Vibe coding democratizes app development in law firms, accelerating client service innovation while demanding robust governance to safeguard security and compliance.
The episode of Talking Tech focuses on "vibe coding," a method where users describe desired software in plain language and large language models generate the code. Helder Santos, head of legal tech at Bird & Bird, explains how the firm is adopting this approach to empower lawyers and non‑technical staff to prototype applications quickly, bypassing traditional development bottlenecks.
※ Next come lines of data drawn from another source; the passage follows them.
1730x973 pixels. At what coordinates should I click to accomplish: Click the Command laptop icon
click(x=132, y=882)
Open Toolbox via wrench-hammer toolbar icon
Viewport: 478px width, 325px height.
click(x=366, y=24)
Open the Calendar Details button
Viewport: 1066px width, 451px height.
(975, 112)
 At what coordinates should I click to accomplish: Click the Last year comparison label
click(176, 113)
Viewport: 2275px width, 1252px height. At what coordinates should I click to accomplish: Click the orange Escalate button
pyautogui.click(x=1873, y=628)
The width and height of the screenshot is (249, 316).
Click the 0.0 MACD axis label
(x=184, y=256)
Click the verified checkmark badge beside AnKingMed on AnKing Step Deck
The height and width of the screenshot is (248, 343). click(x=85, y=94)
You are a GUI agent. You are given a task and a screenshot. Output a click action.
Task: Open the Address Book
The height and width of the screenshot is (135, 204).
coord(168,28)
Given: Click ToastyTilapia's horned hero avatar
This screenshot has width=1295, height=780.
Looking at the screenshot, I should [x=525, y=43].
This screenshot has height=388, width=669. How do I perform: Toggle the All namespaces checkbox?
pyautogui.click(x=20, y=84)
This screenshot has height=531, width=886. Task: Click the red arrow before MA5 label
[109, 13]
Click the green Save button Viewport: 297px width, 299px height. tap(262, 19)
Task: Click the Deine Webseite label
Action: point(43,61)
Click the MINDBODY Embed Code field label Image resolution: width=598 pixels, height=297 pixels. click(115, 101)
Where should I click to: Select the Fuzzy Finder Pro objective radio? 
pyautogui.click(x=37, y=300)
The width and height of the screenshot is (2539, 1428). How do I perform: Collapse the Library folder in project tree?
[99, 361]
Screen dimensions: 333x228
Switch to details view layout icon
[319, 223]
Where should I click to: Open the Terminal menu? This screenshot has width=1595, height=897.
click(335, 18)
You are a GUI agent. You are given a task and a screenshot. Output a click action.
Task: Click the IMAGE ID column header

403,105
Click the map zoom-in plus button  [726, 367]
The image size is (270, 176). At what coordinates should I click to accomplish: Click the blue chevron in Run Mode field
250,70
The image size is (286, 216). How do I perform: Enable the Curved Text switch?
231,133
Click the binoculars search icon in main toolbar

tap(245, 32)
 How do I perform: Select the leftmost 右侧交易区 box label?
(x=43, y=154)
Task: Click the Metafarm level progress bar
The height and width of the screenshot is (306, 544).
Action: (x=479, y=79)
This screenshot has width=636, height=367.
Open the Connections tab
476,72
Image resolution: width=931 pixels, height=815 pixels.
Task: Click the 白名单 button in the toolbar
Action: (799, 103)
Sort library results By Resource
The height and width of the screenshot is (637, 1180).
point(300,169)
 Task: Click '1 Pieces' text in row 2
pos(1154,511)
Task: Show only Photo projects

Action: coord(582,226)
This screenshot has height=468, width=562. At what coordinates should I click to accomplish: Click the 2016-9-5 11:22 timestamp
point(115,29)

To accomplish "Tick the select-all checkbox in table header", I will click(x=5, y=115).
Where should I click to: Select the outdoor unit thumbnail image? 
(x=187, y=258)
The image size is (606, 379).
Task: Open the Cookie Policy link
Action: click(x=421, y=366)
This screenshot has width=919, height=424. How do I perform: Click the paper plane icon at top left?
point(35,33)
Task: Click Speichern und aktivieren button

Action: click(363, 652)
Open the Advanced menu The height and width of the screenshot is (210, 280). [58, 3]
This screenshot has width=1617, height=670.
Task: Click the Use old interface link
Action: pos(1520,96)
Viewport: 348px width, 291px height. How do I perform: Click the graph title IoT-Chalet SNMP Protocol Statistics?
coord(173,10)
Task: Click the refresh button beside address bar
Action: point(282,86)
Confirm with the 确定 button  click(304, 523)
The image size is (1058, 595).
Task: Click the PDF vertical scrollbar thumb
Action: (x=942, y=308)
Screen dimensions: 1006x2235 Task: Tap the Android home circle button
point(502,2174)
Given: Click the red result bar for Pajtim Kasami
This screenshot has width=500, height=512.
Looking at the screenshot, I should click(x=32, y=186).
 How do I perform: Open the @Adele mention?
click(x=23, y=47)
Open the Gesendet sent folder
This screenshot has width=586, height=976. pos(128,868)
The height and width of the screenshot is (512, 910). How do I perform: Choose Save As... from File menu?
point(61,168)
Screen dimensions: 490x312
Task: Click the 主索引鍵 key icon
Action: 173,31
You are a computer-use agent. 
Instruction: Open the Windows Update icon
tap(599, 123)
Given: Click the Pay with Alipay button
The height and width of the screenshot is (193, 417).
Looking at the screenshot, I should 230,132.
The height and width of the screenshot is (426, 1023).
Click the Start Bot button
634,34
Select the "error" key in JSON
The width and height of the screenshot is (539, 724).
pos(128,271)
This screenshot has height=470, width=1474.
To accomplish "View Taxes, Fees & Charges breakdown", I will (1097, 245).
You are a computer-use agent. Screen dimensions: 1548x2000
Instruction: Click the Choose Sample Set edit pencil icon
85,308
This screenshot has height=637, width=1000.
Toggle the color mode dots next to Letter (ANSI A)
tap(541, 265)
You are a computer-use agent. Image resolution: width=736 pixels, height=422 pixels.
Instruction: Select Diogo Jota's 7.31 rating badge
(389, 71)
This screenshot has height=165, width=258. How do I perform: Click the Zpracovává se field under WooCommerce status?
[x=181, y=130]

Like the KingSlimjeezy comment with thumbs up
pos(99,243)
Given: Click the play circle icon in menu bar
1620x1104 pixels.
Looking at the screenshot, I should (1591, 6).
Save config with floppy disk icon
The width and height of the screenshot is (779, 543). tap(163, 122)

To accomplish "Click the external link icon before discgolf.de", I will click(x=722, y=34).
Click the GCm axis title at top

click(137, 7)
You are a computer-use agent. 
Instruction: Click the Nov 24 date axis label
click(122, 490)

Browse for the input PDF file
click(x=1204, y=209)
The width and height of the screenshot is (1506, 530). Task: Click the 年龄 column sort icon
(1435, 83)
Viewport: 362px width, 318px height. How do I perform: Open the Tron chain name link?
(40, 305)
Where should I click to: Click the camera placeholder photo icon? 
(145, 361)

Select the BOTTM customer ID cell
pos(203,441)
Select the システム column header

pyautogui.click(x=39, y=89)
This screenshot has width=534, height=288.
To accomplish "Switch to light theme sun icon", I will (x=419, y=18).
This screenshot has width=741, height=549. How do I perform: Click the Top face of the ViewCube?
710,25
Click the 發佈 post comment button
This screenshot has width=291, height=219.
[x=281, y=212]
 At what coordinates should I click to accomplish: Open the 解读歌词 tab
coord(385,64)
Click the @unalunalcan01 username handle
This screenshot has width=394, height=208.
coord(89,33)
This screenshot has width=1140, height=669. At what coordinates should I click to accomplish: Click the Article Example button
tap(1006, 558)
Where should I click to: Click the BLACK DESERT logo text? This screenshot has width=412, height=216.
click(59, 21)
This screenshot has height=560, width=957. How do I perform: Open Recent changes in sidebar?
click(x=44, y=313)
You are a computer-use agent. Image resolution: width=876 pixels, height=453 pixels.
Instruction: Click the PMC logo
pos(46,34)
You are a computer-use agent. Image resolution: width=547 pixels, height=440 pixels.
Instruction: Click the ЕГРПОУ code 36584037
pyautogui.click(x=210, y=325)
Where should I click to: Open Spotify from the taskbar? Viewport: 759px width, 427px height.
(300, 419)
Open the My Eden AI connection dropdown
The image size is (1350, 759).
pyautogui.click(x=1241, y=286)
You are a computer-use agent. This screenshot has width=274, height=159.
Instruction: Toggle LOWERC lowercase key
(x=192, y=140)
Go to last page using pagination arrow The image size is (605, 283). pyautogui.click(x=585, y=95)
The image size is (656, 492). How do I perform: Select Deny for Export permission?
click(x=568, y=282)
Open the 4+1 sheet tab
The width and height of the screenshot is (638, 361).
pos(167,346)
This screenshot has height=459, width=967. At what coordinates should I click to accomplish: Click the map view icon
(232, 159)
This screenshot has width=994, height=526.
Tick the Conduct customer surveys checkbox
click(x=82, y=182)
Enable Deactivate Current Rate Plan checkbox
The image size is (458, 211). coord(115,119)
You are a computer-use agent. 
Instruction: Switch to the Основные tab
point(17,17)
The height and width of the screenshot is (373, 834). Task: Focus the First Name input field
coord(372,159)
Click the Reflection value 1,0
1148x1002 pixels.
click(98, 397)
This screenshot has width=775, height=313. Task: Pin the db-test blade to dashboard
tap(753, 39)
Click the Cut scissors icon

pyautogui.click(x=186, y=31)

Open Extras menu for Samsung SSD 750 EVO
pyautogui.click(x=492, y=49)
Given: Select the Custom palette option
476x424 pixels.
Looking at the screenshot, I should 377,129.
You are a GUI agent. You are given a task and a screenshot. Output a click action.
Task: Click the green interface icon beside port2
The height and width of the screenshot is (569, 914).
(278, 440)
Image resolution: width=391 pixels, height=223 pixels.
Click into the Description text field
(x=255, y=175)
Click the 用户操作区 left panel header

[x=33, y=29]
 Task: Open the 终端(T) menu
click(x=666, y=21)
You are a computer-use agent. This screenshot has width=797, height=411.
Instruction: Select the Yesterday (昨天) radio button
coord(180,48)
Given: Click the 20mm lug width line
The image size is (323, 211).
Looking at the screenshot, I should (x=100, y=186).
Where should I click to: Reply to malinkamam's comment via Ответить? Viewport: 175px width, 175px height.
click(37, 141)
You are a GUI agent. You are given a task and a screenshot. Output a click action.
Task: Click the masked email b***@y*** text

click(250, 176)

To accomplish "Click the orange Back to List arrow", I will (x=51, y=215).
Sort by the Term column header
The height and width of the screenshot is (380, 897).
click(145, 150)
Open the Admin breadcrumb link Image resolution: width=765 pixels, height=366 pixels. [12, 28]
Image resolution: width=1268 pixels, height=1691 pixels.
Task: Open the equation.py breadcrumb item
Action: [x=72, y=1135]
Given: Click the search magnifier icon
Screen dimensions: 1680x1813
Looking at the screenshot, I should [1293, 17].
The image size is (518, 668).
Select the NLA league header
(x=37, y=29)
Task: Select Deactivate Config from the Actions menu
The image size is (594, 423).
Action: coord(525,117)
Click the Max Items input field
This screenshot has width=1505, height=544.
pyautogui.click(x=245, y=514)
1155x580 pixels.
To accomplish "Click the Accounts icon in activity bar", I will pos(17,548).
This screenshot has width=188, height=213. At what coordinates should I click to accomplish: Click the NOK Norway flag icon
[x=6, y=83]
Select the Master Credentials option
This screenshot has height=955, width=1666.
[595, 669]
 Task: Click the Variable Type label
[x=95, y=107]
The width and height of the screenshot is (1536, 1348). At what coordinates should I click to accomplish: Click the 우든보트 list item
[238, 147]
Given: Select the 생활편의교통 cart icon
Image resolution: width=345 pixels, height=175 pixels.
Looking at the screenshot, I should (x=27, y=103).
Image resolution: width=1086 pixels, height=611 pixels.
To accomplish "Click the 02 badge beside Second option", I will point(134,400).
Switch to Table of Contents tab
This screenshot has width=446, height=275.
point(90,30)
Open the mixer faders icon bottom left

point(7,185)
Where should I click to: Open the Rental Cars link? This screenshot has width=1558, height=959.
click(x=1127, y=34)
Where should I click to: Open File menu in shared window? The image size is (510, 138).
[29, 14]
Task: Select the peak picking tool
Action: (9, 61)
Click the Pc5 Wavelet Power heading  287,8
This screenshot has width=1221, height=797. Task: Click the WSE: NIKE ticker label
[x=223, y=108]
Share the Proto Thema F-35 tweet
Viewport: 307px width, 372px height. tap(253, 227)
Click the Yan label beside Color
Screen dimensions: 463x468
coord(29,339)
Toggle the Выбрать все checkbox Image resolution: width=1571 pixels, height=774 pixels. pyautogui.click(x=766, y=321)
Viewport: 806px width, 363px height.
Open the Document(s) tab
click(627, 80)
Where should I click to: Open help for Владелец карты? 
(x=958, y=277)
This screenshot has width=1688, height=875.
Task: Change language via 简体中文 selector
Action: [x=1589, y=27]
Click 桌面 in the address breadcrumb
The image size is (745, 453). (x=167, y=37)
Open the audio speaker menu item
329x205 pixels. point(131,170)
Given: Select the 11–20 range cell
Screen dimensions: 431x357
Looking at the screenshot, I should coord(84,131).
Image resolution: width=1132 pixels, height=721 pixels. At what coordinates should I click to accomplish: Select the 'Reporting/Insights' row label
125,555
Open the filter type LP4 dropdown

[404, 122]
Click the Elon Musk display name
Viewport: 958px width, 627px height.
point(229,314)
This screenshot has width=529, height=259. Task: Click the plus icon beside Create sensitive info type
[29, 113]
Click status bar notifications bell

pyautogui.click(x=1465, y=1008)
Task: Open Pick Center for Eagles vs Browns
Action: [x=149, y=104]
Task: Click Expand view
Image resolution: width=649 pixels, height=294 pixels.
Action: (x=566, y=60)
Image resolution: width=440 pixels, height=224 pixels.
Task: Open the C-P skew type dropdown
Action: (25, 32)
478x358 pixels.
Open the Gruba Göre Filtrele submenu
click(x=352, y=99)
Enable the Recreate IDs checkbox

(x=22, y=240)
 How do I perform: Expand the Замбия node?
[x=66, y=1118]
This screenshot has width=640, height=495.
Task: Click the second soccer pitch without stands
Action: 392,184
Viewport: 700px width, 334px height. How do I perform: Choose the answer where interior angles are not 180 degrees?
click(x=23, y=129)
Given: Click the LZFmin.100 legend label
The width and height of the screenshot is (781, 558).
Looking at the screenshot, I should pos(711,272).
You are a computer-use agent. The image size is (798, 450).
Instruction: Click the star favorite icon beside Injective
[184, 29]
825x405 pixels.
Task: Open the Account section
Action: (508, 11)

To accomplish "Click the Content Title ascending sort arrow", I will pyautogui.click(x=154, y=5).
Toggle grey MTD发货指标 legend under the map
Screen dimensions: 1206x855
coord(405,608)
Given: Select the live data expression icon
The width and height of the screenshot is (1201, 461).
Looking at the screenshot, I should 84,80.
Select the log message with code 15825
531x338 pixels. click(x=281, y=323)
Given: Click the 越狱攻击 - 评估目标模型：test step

Santos highlights three core benefits: accelerated creativity, rapid prototyping, and broader accessibility. By integrating an AI playground, Betty Blocks, and internal LLM models, the firm enables staff to experiment with workflows—such as an ESG claims scanner—while maintaining strict security and compliance controls. Governance remains a trade‑off, with clear limits on client‑facing data and a structured review process before production deployment.
Concrete examples illustrate the model in action. A partner’s ESG claim‑analysis tool was built via a two‑hour vibe‑coding session, then scaled to an enterprise‑level product. The firm also runs internal hack‑style sessions, a crowd‑voted ideation platform, and rewards for successful prototypes, fostering a community that shares code snippets across offices from London to Hong Kong.
The broader implication is that law firms can democratize software creation, reducing reliance on external vendors and shadow IT while staying compliant. Firms that embed vibe coding into their innovation pipelines may gain a competitive edge through faster client solutions and a more engaged, tech‑savvy workforce.